Do you have experience doing it the way you say you are looking to do it and just need to resolve being able to share the external between OS’s?
No I don’t have much experience doing backups. But till now I haven’t found a better backup solution in linux. Since I’ve learned some linux, I don’t like windows anymore ;), however there was a nice utility in xp to restore to a certain point back in time, I did use it twice and worked ok in my cases. Honestly I’m missing something similar on linux systems (suse, ubuntu). The suse backup/restore utility in yast just doesn’t suite my needs. I had a few cases when I had messed up with software packages so much, that I couldn’t bring system to it’s original state. I know this is the process of learning :),… therefore I came up with idea to have a complete image of the installed system, so that if I break something, I’ll always be able to restore the system to previous state. As much as I read/know (let others correct me) systemimager doesn’t make the backup in iso format, instead it makes the exaxt copy of the entire system tree from / (root) on, and puts them in /var/lib/systemimager/yourfolder location. The iso you’re refering to, is the image you can make, to burn a recovery cd, but which doesn’t contain the backup data, it is merely used to be able to boot your corrupted system and tell it when to get and install backup from via network. It is a client-server based program, pls read manual for more info. Why I can’t store the backup directly to my usb hard drive insted to /var/lib/systemimager/yourfolder is because the the dirve is default fat formated.
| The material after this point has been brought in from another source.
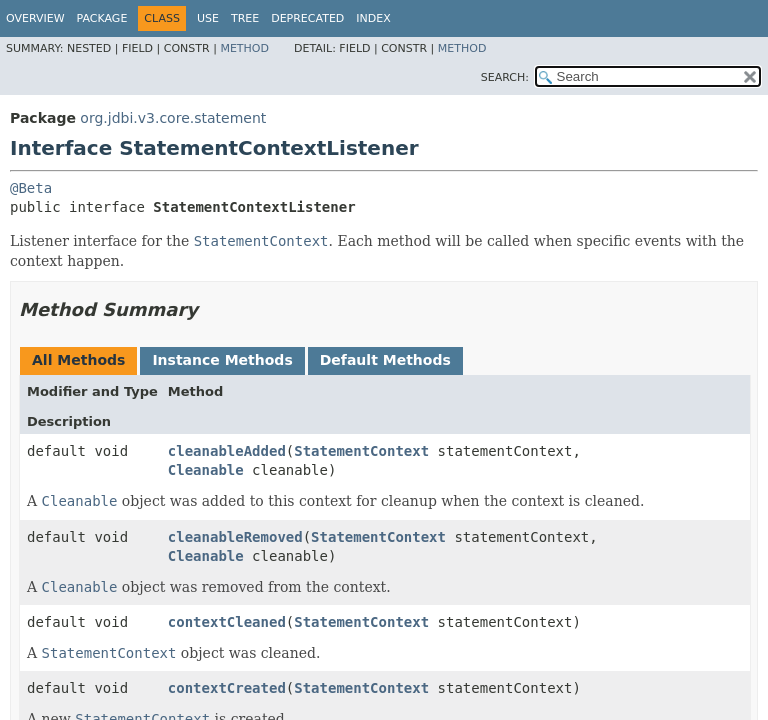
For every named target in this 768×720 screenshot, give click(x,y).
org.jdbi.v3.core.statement (173, 118)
So my idea now is to archive the backup folder to iso and then copy this file to my usb fat formated disk. I tried to make a tar, but it is still didn’t let me copy it to usb drive. So I’ll try iso now, and will see how it works out.
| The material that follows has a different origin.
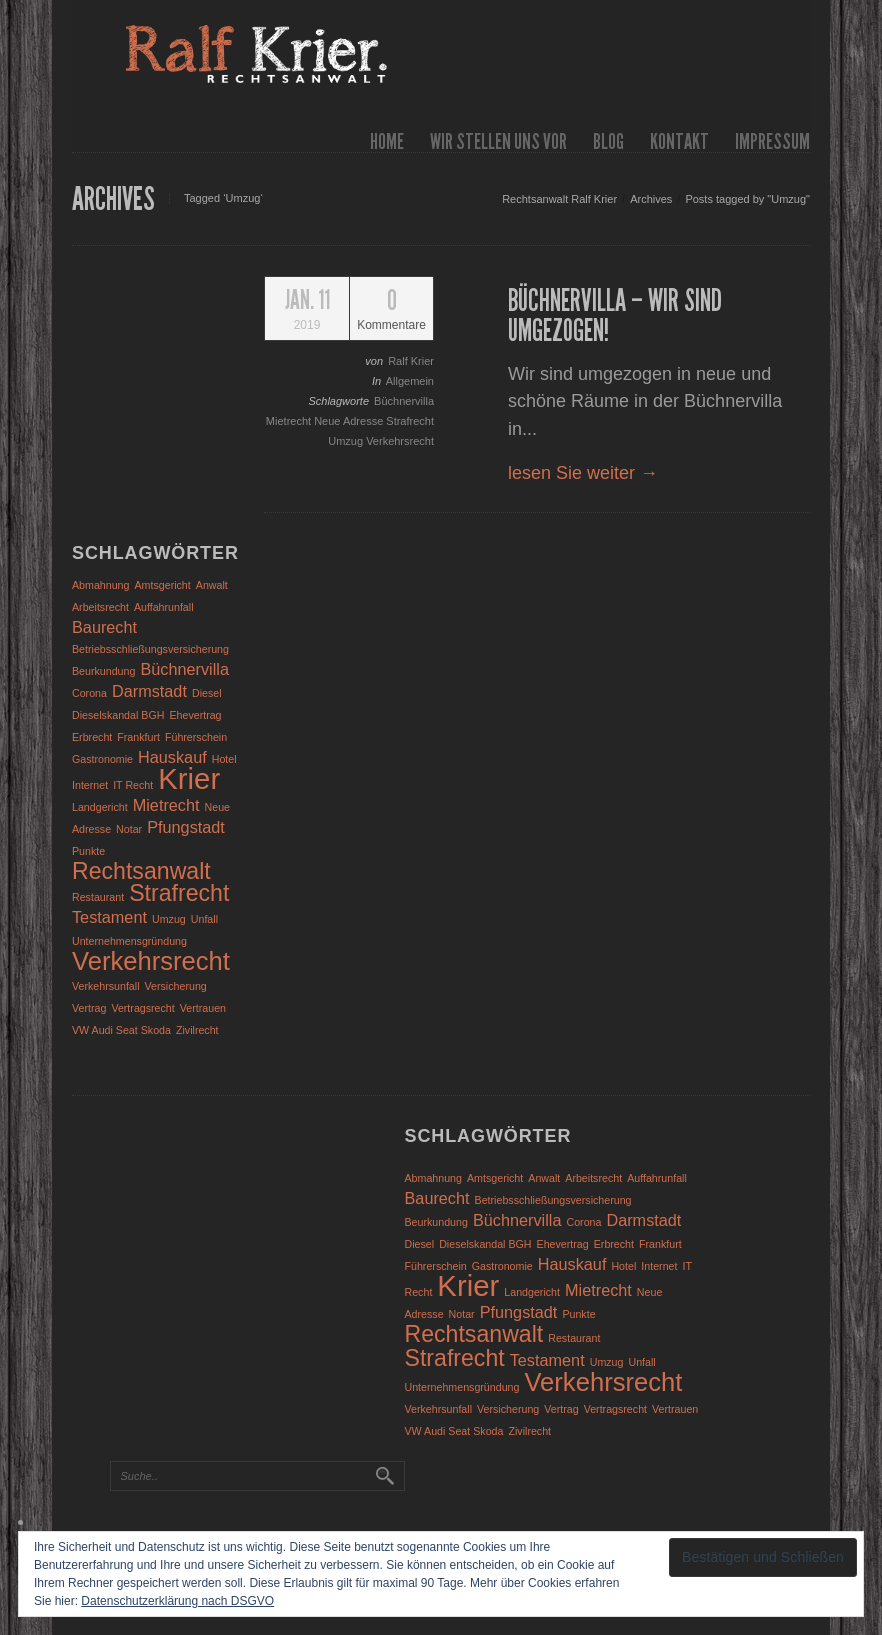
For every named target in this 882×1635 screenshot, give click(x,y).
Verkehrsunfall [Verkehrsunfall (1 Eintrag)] (106, 986)
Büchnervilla (404, 401)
Good thinking but with a big problem! Fat32 can have a maximum file size of 4GB, NTFS is supposed to be unlimited except under tests, NTFS will fail if the file size exactly rests on a 32GB boundary. ext2, ext3, ext4 (Linux partitions) have no problems regardless of file sizes. If you are not so concerned about viewing the files under windows, but would still like storage for windows, I would repartition the external as 32GB windows and the rest as ext3 or ext4. store your backups to the Linux ext4 partition and your windows stuff to the fat32 32GB partition. :\

Fat32 can have a maximum file size of 4GB
yeah it’s true I completly forgot that :(, thats why my tar file cca 9GB stoped in the middle of copying ;), the idea of splitting usb drive in 2 partition is a nice one, although I’ve never done that before on usb drive, I’ll give it try and report back. Thanks for the hint

Linux and/or windows can repartition a usb harddisk just as easily as any other hdd. I told my friend 3000 miles away how to do it and she barely can run a PC.:\

This thing took me some time to set up and test a little. My final solution is to format half of the usb hard drive with ext3 and the other half with fat via yast. Everybody is happy with my drive now, windows and linux :slight_smile: Thanks again for your support.